**Consigne**
Pouvez-vous restituer intégralement, sans rien y changer, l'extrait ci-dessous sur la carrière militaire du requérant ?

**Extrait à lire**
++++++++++
Le requérant s'est engagé le 18 septembre 1984 comme candidat sous-officier de carrière à la force terrestre. Le 26 juin 1985, il est nommé au grade de sergent et admis dans le cadre des sous-officiers de carrière. Le 28 septembre 1988, il est nommé au grade de sous-lieutenant et admis d'office dans le cadre des officiers temporaires. A l'issue de la période de rengagement, le 1er octobre 1989, le requérant ne souhaite plus servir au sein des forces armées; il est mis en disponibilité. Il est toutefois transféré dans le cadre des officiers de réserve et prend rang d'ancienneté pour l'avancement au grade de sous-lieutenant à la date du 1er septembre 1988. Le 1er septembre 1990, le requérant exerce son droit de réintégration au sein du cadre des officiers temporaires. Il signe un rengagement de cinq ans et prend rang d'ancienneté pour l'avancement au grade de sous-lieutenant à la date du 28 septembre 1989. Par arrêté royal n° 28.082 du 2 juillet 1992, le requérant est admis dans le cadre des officiers de complément le 27 décembre 1992. Il prend rang d'ancienneté, pour sa nomination future au grade de lieutenant de complément, à la date du 28 septembre 1990. Le 15 juin 1993, le requérant demande à être nommé au grade de lieutenant avec effet au 29 septembre 1993. Un refus fondé sur l'article 39 de la loi du 13 juillet 1976 relative aux effectifs en officiers et aux statuts du personnel des forces armées est porté à sa connaissance le 20 septembre 1993. Il s'agit de l'acte attaqué.
++++++++++
**Section des données**
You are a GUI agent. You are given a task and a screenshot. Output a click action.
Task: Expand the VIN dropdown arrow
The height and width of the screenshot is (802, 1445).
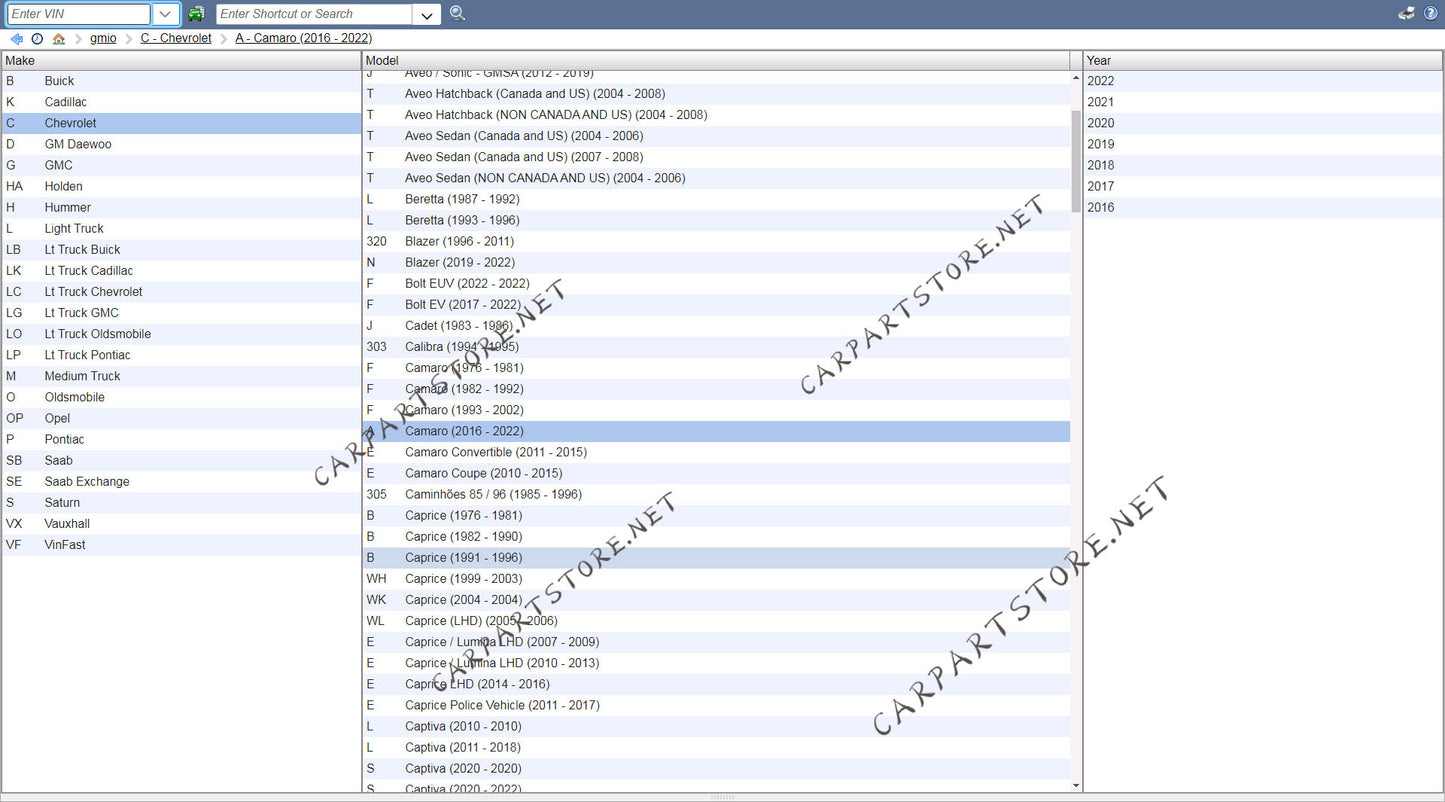click(166, 14)

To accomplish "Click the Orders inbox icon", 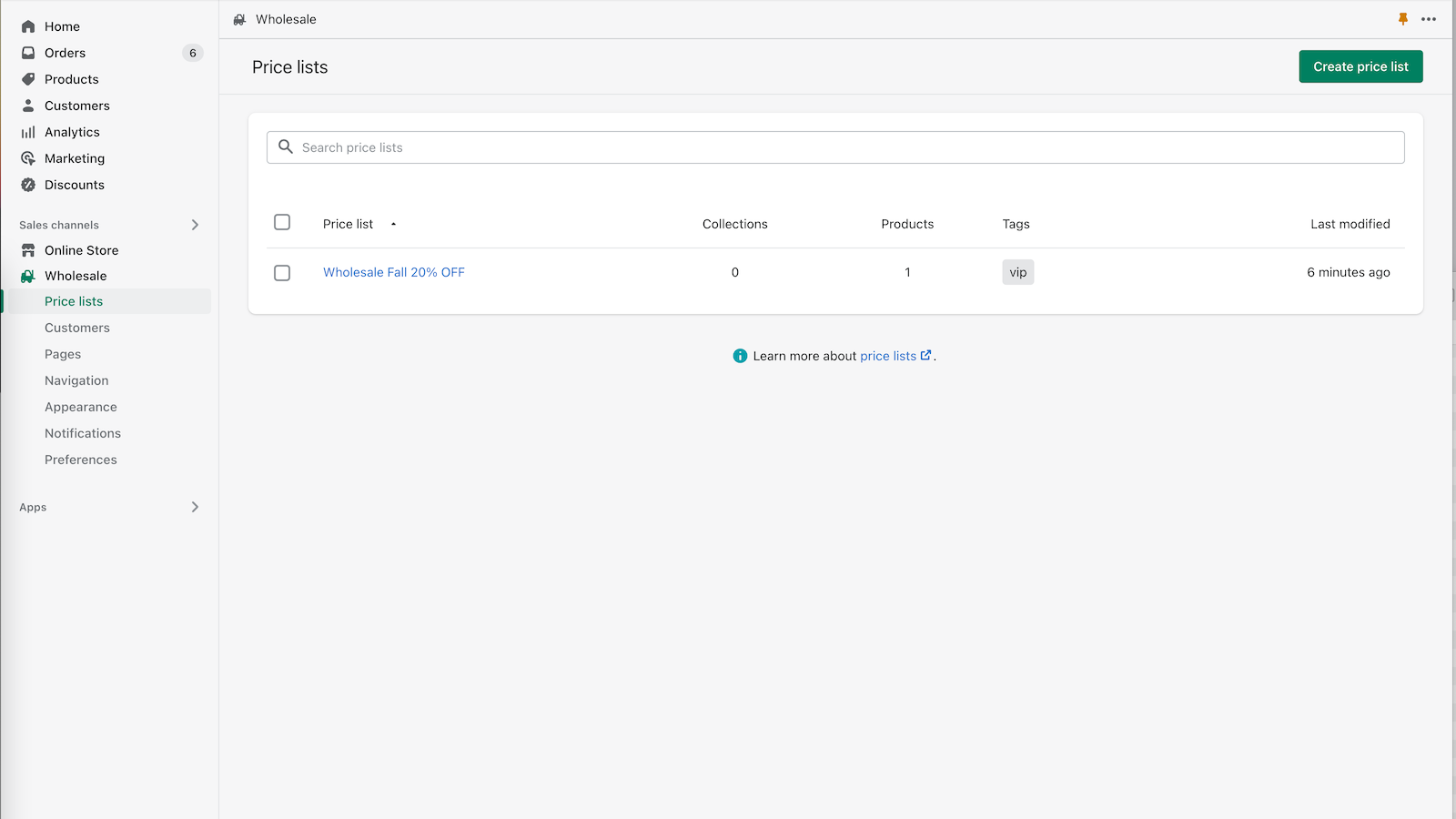I will (x=28, y=53).
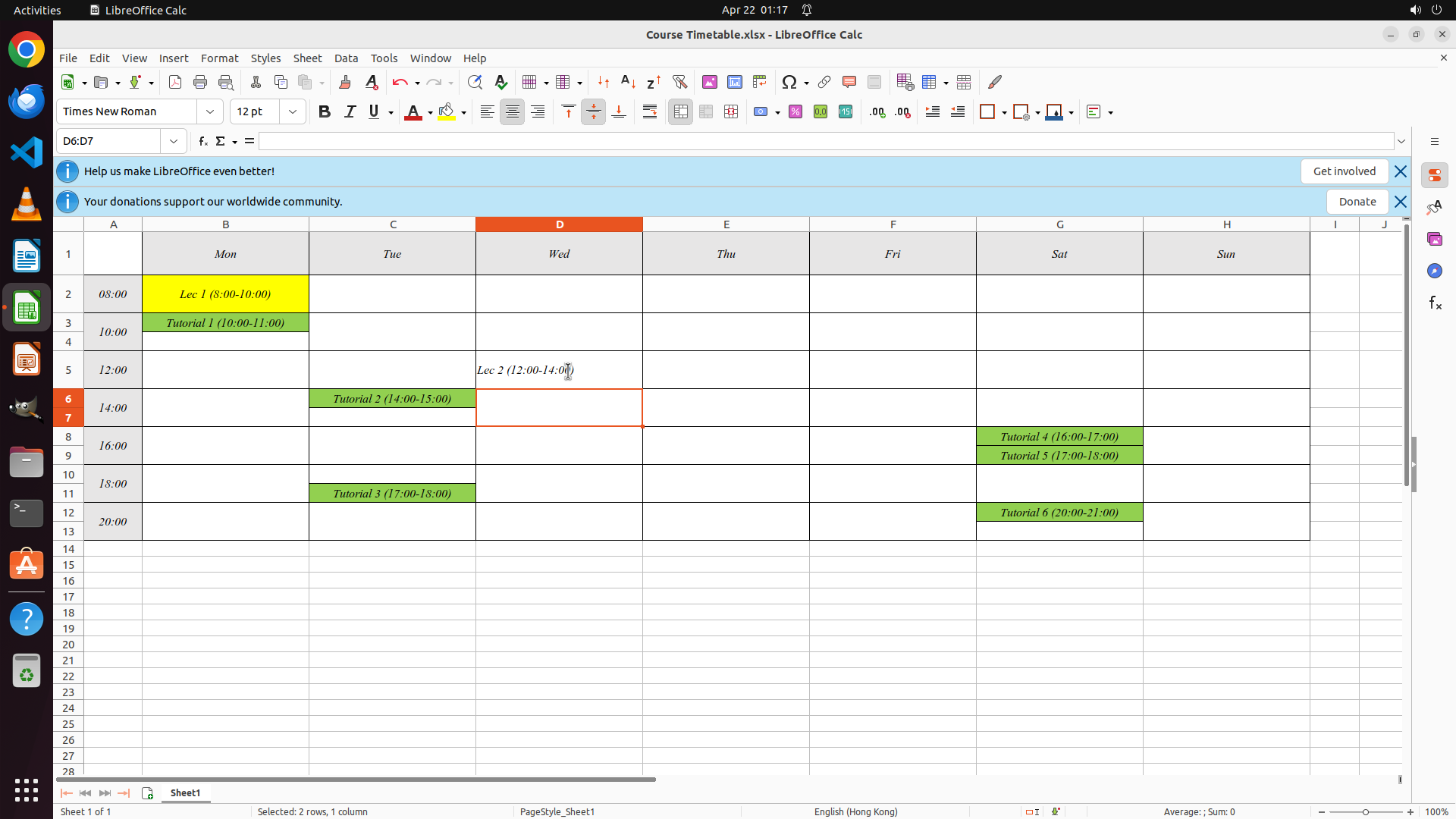Open the sidebar Functions panel
The image size is (1456, 819).
pos(1435,303)
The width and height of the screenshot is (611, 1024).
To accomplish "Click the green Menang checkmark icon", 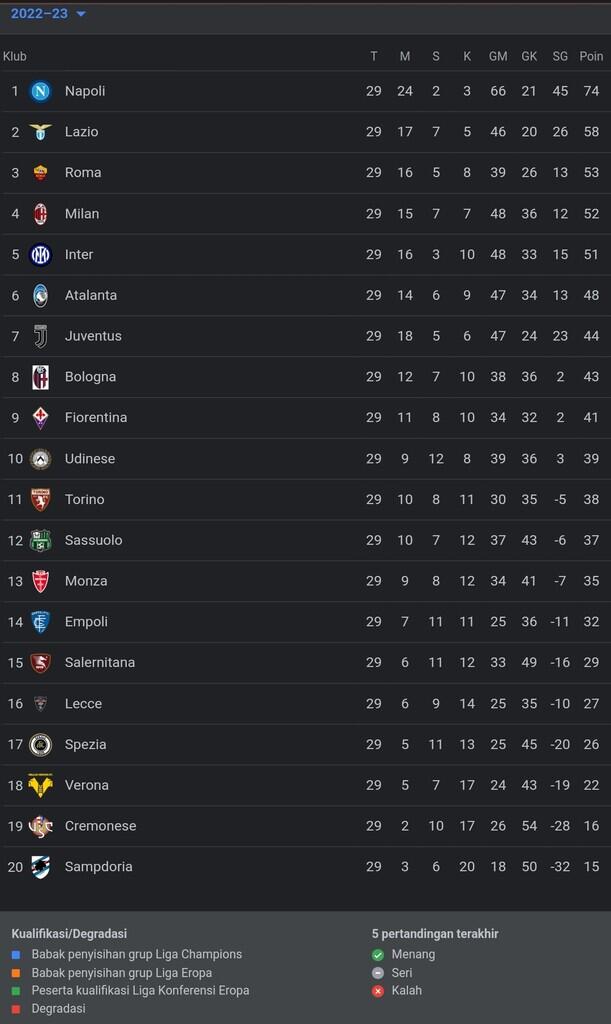I will 378,955.

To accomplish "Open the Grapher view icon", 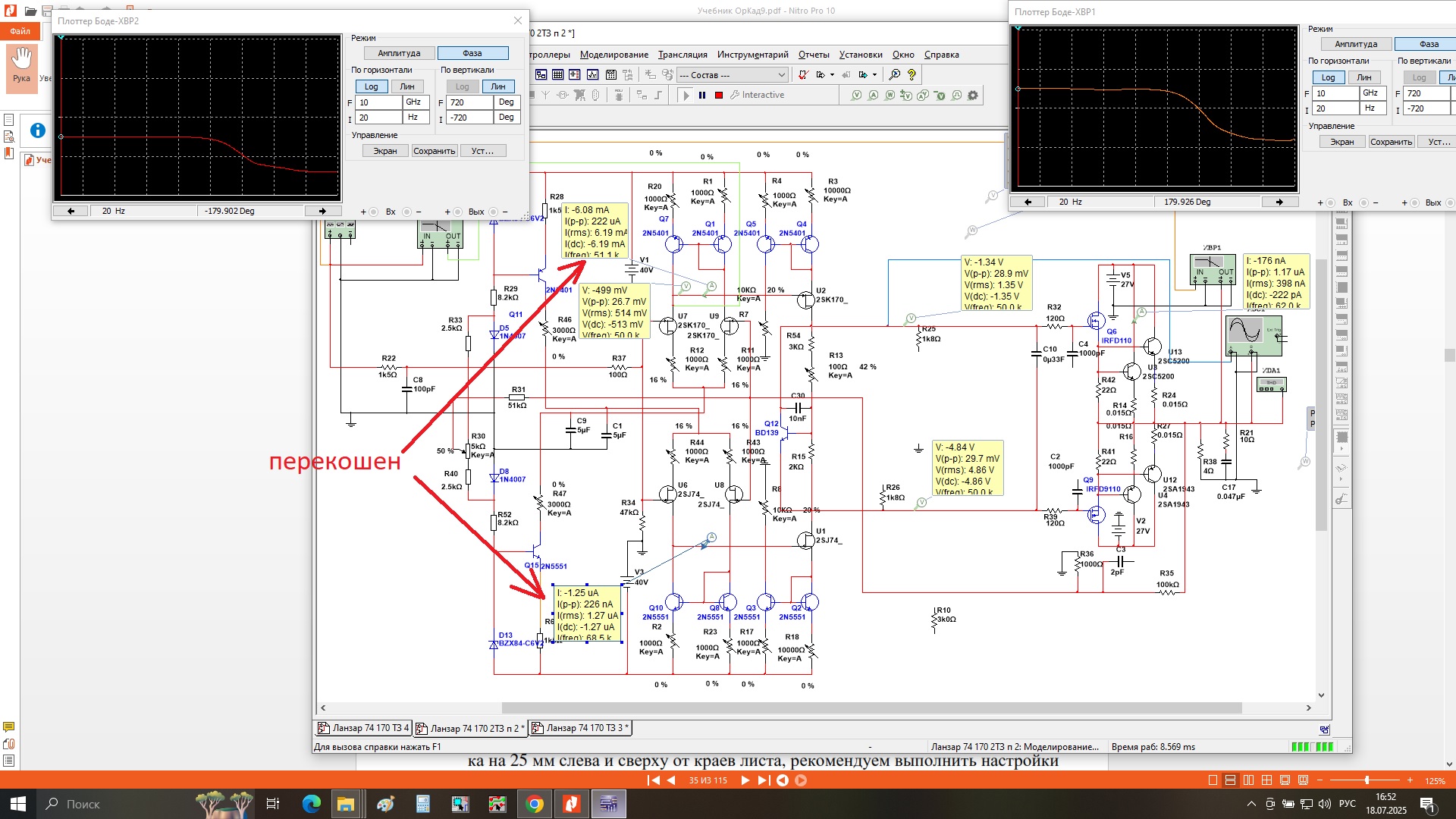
++++++++++
**Résultat**
Le requérant s'est engagé le 18 septembre 1984 comme candidat sous-officier de carrière à la force terrestre. Le 26 juin 1985, il est nommé au grade de sergent et admis dans le cadre des sous-officiers de carrière. Le 28 septembre 1988, il est nommé au grade de sous-lieutenant et admis d'office dans le cadre des officiers temporaires. A l'issue de la période de rengagement, le 1er octobre 1989, le requérant ne souhaite plus servir au sein des forces armées; il est mis en disponibilité. Il est toutefois transféré dans le cadre des officiers de réserve et prend rang d'ancienneté pour l'avancement au grade de sous-lieutenant à la date du 1er septembre 1988. Le 1er septembre 1990, le requérant exerce son droit de réintégration au sein du cadre des officiers temporaires. Il signe un rengagement de cinq ans et prend rang d'ancienneté pour l'avancement au grade de sous-lieutenant à la date du 28 septembre 1989. Par arrêté royal n° 28.082 du 2 juillet 1992, le requérant est admis dans le cadre des officiers de complément le 27 décembre 1992. Il prend rang d'ancienneté, pour sa nomination future au grade de lieutenant de complément, à la date du 28 septembre 1990. Le 15 juin 1993, le requérant demande à être nommé au grade de lieutenant avec effet au 29 septembre 1993. Un refus fondé sur l'article 39 de la loi du 13 juillet 1976 relative aux effectifs en officiers et aux statuts du personnel des forces armées est porté à sa connaissance le 20 septembre 1993. Il s'agit de l'acte attaqué.